制服姿の破天荒な彼女が、大胆にアタックしていく。気持ちの浮き沈みを繰り返しつつ、時間をかけて素直な想いを伝える彼女がかっこよくて、かなり新鮮だった。


正直アメリカに来てからこんなに純粋な恋愛を、見たことも聞いたこともなかった。主人公の考えを読んでいくうちに、理想の恋愛像が確立していく。純粋な恋愛に強い憧れを持ったのは、この時からだった。


幼少期にアメリカの現地校へ通う。ということは、性格や価値観が日本人ではなくアメリカ人よりになるのが自然な流れ。だが父に手渡された少女漫画によって、日本人らしい恋愛像を理解するだけでなく、それ以降も恋愛における日本人らしさがブレることはなかった。


読み終わっても、繰り返し読み直す。理解できない日本語を親に聞いたり、調べたりもした。私はすっかり少女漫画に夢中だった。



夏休みも残り一週間になり、私たち家族は社長宅のホームパーティーに招待された。


新しく日本人家族が引っ越してきたとのことでウェルカムパーティーをする。いつも通り家族そろってドレスアップをし、身だしなみを整えていく。


到着すると、社長と妻である幸子さんが玄関で出迎えてくれた。中に入って奥へ突き進むと、美術館に展示されてそうな豪華なソファに千津子さんが座っていた。
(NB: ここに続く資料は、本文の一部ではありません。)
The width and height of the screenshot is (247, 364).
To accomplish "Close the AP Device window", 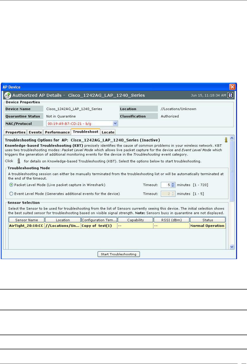I will pyautogui.click(x=232, y=87).
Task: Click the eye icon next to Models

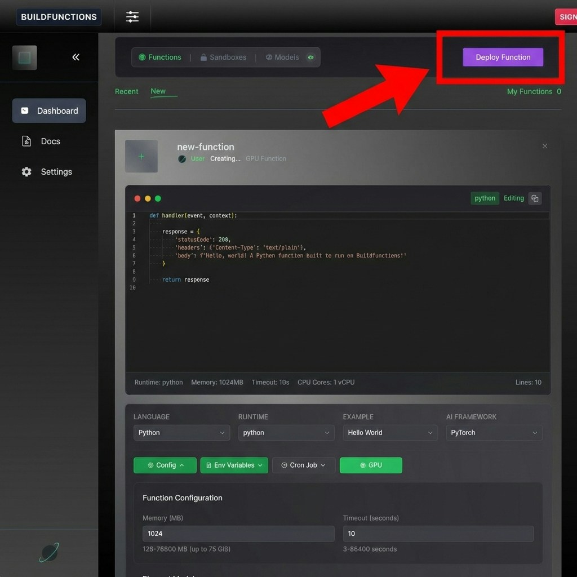Action: click(x=310, y=57)
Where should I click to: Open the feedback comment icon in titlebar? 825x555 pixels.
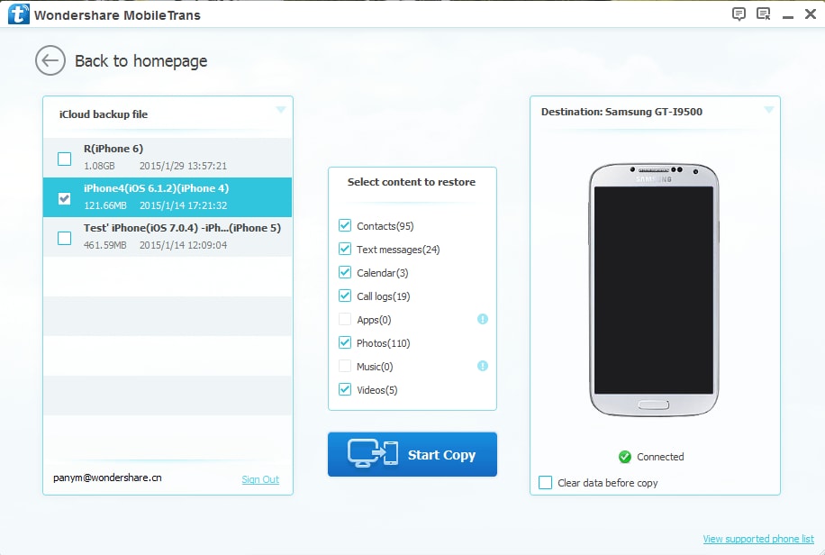(739, 14)
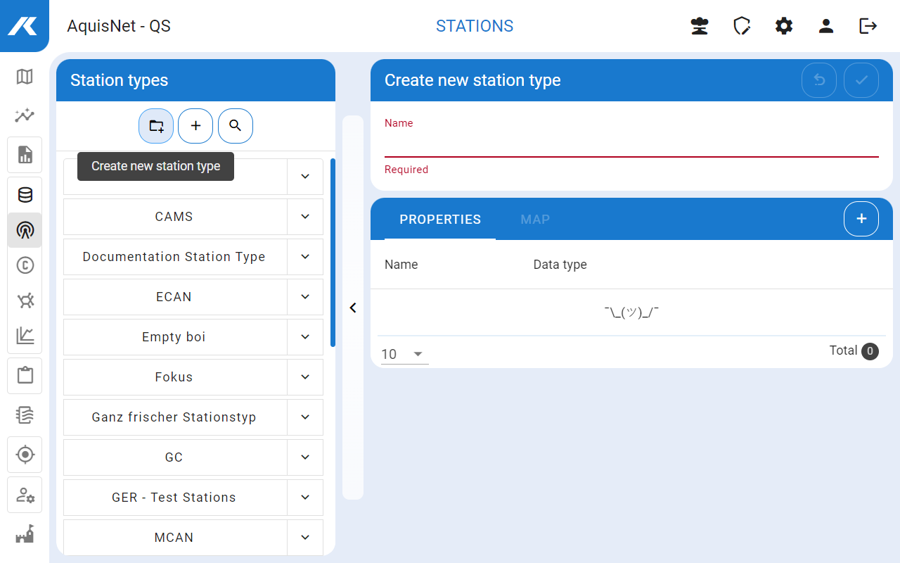Open the database icon in sidebar
Image resolution: width=900 pixels, height=563 pixels.
25,195
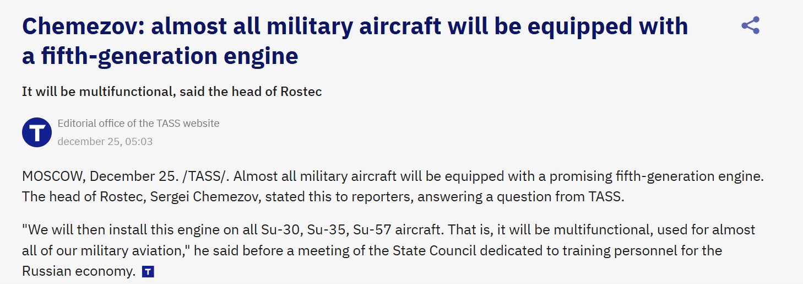Click the word Rostec in the subtitle

tap(301, 92)
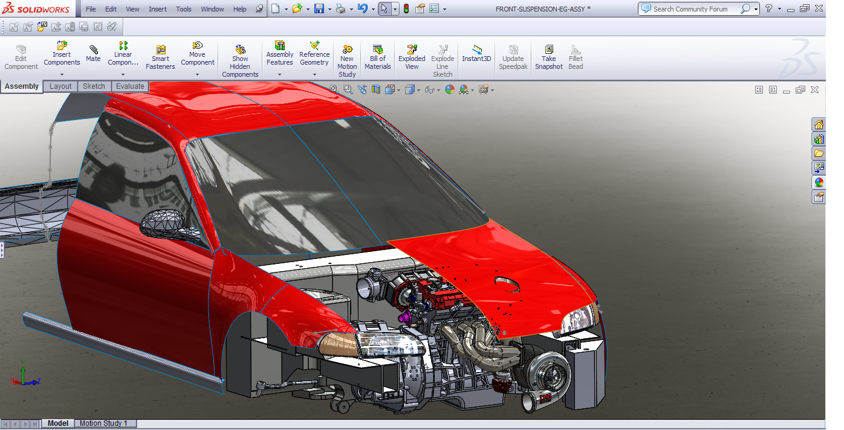
Task: Click the Move Component button
Action: click(198, 54)
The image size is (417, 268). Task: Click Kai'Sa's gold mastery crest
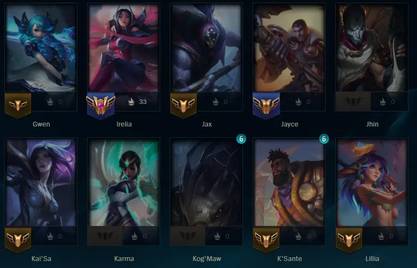point(18,239)
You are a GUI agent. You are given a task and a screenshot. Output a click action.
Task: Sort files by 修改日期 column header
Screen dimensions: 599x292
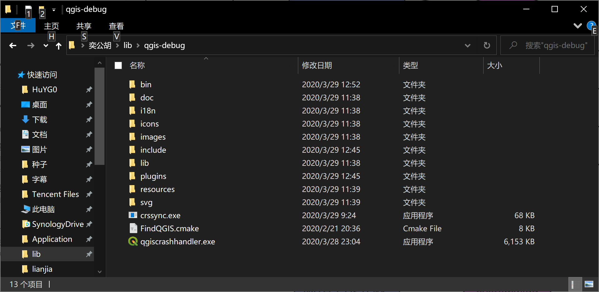point(317,65)
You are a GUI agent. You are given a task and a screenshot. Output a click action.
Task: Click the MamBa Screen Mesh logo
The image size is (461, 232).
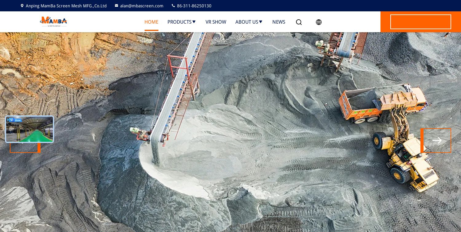point(53,22)
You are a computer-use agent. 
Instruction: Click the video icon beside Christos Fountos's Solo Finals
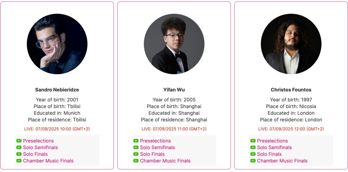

真っ白でブルーアイが綺麗な猫が彼女の膝に座っている。いつもは隠れていたため、間近で見るのは初めてだった。眺めていると、千津子さんの膝から降りて私の方までゆっくり歩いてきた。気品で華麗な立ち振る舞いから、猫でさえオーラを感じる。


母は手作りのロールケーキとクリームコロッケを幸子さんに手渡し、みんなで立ち話をしているとベルが鳴った。


そこには若夫婦と男の子がいた。メガネをかけた賢そうな旦那様と顔つきがきりっとした奥様。小さい男の子を見て、幸子さんがさっそく話しかける。



「僕、名前なんて言うの?」


「けんた、よんさい!」


「けんた君って言うのね。可愛いわね~!」



幸子さんがけんた君の頭を撫で、照れ隠しなのか彼女の手を想いっきし振り払う。



「やめろよ!」



その直後に、けんた君ママの怒鳴り声が大きく響いた。



「こら、けんた!失礼でしょ!幸子さんに謝りなさい!」



幸子さんに対して強気なけんた君にも驚いたが、それ以上に怖いと思ったけんた君ママの声。私は驚いて、サッと母の後ろに隠れた。


アメリカ生まれアメリカ育ちだったけんた君。まだ小さく、現地校に通ったことはない。なので英語はあまり話せない。だが四歳とは思えないほど流暢に日本語を話し、両親から厳しい教育を受けているのがなんとなく伝わった。


すぐにけんた君と打ち解ける星成家三人兄妹。食事を終えて大人たちが話し込む中、私たちは先に階段上の子ども用ルームへと移動する。

豪邸の中にある数少ない小さめの部屋。ソファ一つにテレビ一つ。いろんなおもちゃがあって、壁一面の本棚に日本の漫画がズラーっと並んでいた。まるで秘密基地にいる感覚だった。


兄二人とけんた君がテレビゲームに没頭する中、私は何種類か少女漫画を見つける。ページを開いて少し読み進めるが、どれもなびかなかった。



やっぱりお父さんにもらったのが、一番好きだなぁ……。



完結した漫画の最終ページを開いて、私はあることに気づく。



あれ?お父さんにもらった少女漫画って続きがあるんじゃ……?



私は急いで階段を下りて、父のもとまで聞きに行った。



「ねぇ、お父さん。お父さんにもらったイタズラな○○○○って十五冊目が最後?」


「いや、まだ先があるで。ただちょっと高いから、一旦そこまで買ってん。」



楽しみが増えた瞬間だった。



あの少女漫画には続きがある!!



もともと恋愛好きな私は、すっかり虜になっていた。絶対に私も将来、こんな純粋で真っ直ぐな恋愛をするんだと心に誓った。